> [What is asked] Which rows contain the string "pixels", with case counting? List each of those rows in full.

> [Records for this task]
-----
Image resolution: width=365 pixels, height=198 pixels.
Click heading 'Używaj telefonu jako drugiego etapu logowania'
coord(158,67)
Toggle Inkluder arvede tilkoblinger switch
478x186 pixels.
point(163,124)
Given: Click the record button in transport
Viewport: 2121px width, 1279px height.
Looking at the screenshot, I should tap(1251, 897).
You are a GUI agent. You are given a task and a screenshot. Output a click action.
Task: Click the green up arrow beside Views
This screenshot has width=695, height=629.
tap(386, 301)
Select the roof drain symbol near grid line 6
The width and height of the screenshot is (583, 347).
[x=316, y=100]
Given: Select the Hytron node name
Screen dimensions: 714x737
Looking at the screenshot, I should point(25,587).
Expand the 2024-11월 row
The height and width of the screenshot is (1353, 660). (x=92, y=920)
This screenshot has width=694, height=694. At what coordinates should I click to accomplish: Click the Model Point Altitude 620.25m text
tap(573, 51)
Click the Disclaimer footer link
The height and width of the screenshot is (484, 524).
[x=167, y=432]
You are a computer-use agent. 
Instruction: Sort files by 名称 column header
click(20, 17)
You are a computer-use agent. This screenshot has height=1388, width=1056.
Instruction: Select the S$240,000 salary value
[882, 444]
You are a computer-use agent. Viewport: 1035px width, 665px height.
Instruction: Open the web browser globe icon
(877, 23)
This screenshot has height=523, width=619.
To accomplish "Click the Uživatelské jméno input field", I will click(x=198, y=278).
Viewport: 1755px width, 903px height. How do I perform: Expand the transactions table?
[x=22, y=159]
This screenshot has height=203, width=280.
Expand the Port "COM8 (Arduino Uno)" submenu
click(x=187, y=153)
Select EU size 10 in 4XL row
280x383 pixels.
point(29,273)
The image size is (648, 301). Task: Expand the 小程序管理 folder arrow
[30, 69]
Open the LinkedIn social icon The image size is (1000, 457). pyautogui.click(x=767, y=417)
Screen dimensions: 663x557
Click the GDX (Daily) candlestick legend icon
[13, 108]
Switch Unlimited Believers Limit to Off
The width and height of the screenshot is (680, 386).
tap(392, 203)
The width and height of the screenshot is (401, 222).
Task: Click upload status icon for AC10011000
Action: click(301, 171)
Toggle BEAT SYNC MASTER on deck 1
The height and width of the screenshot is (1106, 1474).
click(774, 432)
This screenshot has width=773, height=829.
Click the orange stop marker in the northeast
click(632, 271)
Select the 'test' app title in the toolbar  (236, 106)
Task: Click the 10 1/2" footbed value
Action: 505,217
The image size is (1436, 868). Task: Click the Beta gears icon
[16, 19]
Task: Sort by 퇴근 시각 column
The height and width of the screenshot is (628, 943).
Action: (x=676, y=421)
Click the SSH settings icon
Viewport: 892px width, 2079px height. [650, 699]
-----
> [Solution for this problem]
Image resolution: width=365 pixels, height=198 pixels.
478x186 pixels.
280x383 pixels.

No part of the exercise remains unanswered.